* [What to produce]: In full and unchanged, output the entries that follow.

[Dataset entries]
————————

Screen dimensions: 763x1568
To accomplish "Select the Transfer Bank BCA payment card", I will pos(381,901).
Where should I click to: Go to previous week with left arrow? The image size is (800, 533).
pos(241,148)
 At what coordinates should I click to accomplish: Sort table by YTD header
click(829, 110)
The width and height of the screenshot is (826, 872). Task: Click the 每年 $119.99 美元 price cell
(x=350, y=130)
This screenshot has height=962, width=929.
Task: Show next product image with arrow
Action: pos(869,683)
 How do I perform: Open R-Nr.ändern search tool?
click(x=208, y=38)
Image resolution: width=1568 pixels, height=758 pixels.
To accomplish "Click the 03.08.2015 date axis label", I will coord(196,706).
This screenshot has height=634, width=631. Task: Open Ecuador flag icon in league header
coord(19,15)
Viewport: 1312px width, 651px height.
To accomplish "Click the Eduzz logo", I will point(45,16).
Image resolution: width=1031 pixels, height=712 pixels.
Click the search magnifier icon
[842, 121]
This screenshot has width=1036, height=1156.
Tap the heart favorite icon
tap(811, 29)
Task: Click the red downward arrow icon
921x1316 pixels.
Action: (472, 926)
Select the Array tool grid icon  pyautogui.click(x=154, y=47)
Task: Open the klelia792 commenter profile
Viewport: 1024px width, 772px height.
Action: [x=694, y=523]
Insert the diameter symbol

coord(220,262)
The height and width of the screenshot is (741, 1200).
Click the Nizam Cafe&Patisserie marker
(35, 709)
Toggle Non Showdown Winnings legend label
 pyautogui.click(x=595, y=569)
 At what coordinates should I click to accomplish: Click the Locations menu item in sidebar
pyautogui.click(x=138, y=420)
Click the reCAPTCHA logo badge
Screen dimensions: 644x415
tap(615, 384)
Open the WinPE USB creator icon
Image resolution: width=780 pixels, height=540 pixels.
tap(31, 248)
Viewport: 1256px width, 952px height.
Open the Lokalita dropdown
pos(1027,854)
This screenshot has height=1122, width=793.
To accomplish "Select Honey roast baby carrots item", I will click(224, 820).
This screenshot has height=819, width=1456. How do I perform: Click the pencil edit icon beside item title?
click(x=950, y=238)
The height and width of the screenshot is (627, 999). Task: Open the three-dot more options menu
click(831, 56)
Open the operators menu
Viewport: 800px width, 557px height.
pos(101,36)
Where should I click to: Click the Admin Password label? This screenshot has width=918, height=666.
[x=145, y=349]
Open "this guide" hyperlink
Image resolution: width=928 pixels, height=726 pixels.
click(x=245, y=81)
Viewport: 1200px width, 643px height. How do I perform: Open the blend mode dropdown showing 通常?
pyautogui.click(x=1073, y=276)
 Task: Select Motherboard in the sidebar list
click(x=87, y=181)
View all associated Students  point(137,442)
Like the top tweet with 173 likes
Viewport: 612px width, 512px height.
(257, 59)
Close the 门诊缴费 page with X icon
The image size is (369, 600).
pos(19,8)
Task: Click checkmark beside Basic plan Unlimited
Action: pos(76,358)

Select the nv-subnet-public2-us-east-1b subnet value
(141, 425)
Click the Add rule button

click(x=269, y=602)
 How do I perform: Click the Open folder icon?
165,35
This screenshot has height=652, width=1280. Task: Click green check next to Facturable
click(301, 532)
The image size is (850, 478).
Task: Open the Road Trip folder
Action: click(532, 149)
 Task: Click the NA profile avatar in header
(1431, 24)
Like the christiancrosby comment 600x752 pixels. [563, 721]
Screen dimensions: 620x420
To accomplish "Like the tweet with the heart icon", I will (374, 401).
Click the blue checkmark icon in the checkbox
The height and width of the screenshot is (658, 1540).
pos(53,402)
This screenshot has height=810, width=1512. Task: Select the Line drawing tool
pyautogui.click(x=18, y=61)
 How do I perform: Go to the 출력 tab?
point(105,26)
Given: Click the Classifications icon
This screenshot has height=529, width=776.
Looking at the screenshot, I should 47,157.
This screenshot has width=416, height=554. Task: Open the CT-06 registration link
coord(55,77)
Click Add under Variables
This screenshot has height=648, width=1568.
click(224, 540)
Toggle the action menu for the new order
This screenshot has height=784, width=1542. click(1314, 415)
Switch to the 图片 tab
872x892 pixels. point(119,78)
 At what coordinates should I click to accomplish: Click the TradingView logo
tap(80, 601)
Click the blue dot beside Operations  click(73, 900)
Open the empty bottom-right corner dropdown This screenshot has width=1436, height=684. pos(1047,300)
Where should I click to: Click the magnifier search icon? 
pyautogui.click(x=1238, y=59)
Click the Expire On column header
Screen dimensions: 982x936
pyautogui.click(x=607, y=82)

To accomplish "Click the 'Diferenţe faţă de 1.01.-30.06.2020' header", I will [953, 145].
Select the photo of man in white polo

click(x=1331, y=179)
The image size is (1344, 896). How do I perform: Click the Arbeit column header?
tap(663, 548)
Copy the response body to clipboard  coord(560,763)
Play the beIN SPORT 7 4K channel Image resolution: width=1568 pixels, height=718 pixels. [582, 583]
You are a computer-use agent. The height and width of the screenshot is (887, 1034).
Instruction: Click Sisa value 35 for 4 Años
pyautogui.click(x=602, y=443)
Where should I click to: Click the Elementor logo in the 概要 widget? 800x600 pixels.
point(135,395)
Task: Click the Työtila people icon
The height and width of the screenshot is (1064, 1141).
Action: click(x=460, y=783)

————————

* [Your solution]:
Screen dimensions: 763x1568
To accomplish "Select the Transfer Bank BCA payment card", I will pos(381,901).
Where should I click to: Go to previous week with left arrow? The image size is (800, 533).
pos(241,148)
 At what coordinates should I click to accomplish: Sort table by YTD header
click(829, 110)
The width and height of the screenshot is (826, 872). Task: Click the 每年 $119.99 美元 price cell
(x=350, y=130)
This screenshot has height=962, width=929.
Task: Show next product image with arrow
Action: pos(869,683)
 How do I perform: Open R-Nr.ändern search tool?
click(x=208, y=38)
Image resolution: width=1568 pixels, height=758 pixels.
To accomplish "Click the 03.08.2015 date axis label", I will coord(196,706).
This screenshot has height=634, width=631. Task: Open Ecuador flag icon in league header
coord(19,15)
Viewport: 1312px width, 651px height.
To accomplish "Click the Eduzz logo", I will point(45,16).
Image resolution: width=1031 pixels, height=712 pixels.
Click the search magnifier icon
[842, 121]
This screenshot has width=1036, height=1156.
Tap the heart favorite icon
tap(811, 29)
Task: Click the red downward arrow icon
921x1316 pixels.
Action: (472, 926)
Select the Array tool grid icon  pyautogui.click(x=154, y=47)
Task: Open the klelia792 commenter profile
Viewport: 1024px width, 772px height.
Action: [x=694, y=523]
Insert the diameter symbol

coord(220,262)
The height and width of the screenshot is (741, 1200).
Click the Nizam Cafe&Patisserie marker
(35, 709)
Toggle Non Showdown Winnings legend label
 pyautogui.click(x=595, y=569)
 At what coordinates should I click to accomplish: Click the Locations menu item in sidebar
pyautogui.click(x=138, y=420)
Click the reCAPTCHA logo badge
Screen dimensions: 644x415
tap(615, 384)
Open the WinPE USB creator icon
Image resolution: width=780 pixels, height=540 pixels.
tap(31, 248)
Viewport: 1256px width, 952px height.
Open the Lokalita dropdown
pos(1027,854)
This screenshot has height=1122, width=793.
To accomplish "Select Honey roast baby carrots item", I will click(224, 820).
This screenshot has height=819, width=1456. How do I perform: Click the pencil edit icon beside item title?
click(x=950, y=238)
The height and width of the screenshot is (627, 999). Task: Open the three-dot more options menu
click(831, 56)
Open the operators menu
Viewport: 800px width, 557px height.
pos(101,36)
Where should I click to: Click the Admin Password label? This screenshot has width=918, height=666.
[x=145, y=349]
Open "this guide" hyperlink
Image resolution: width=928 pixels, height=726 pixels.
click(x=245, y=81)
Viewport: 1200px width, 643px height. How do I perform: Open the blend mode dropdown showing 通常?
pyautogui.click(x=1073, y=276)
 Task: Select Motherboard in the sidebar list
click(x=87, y=181)
View all associated Students  point(137,442)
Like the top tweet with 173 likes
Viewport: 612px width, 512px height.
(257, 59)
Close the 门诊缴费 page with X icon
The image size is (369, 600).
pos(19,8)
Task: Click checkmark beside Basic plan Unlimited
Action: pos(76,358)

Select the nv-subnet-public2-us-east-1b subnet value
(141, 425)
Click the Add rule button

click(x=269, y=602)
 How do I perform: Click the Open folder icon?
165,35
This screenshot has height=652, width=1280. Task: Click green check next to Facturable
click(301, 532)
The image size is (850, 478).
Task: Open the Road Trip folder
Action: click(532, 149)
 Task: Click the NA profile avatar in header
(1431, 24)
Like the christiancrosby comment 600x752 pixels. [563, 721]
Screen dimensions: 620x420
To accomplish "Like the tweet with the heart icon", I will (374, 401).
Click the blue checkmark icon in the checkbox
The height and width of the screenshot is (658, 1540).
pos(53,402)
This screenshot has height=810, width=1512. Task: Select the Line drawing tool
pyautogui.click(x=18, y=61)
 How do I perform: Go to the 출력 tab?
point(105,26)
Given: Click the Classifications icon
This screenshot has height=529, width=776.
Looking at the screenshot, I should 47,157.
This screenshot has width=416, height=554. Task: Open the CT-06 registration link
coord(55,77)
Click Add under Variables
This screenshot has height=648, width=1568.
click(224, 540)
Toggle the action menu for the new order
This screenshot has height=784, width=1542. click(1314, 415)
Switch to the 图片 tab
872x892 pixels. point(119,78)
 At what coordinates should I click to accomplish: Click the TradingView logo
tap(80, 601)
Click the blue dot beside Operations  click(73, 900)
Open the empty bottom-right corner dropdown This screenshot has width=1436, height=684. pos(1047,300)
Where should I click to: Click the magnifier search icon? 
pyautogui.click(x=1238, y=59)
Click the Expire On column header
Screen dimensions: 982x936
pyautogui.click(x=607, y=82)

To accomplish "Click the 'Diferenţe faţă de 1.01.-30.06.2020' header", I will [953, 145].
Select the photo of man in white polo

click(x=1331, y=179)
The image size is (1344, 896). How do I perform: Click the Arbeit column header?
tap(663, 548)
Copy the response body to clipboard  coord(560,763)
Play the beIN SPORT 7 4K channel Image resolution: width=1568 pixels, height=718 pixels. [582, 583]
You are a computer-use agent. The height and width of the screenshot is (887, 1034).
Instruction: Click Sisa value 35 for 4 Años
pyautogui.click(x=602, y=443)
Where should I click to: Click the Elementor logo in the 概要 widget? 800x600 pixels.
point(135,395)
Task: Click the Työtila people icon
The height and width of the screenshot is (1064, 1141).
Action: click(x=460, y=783)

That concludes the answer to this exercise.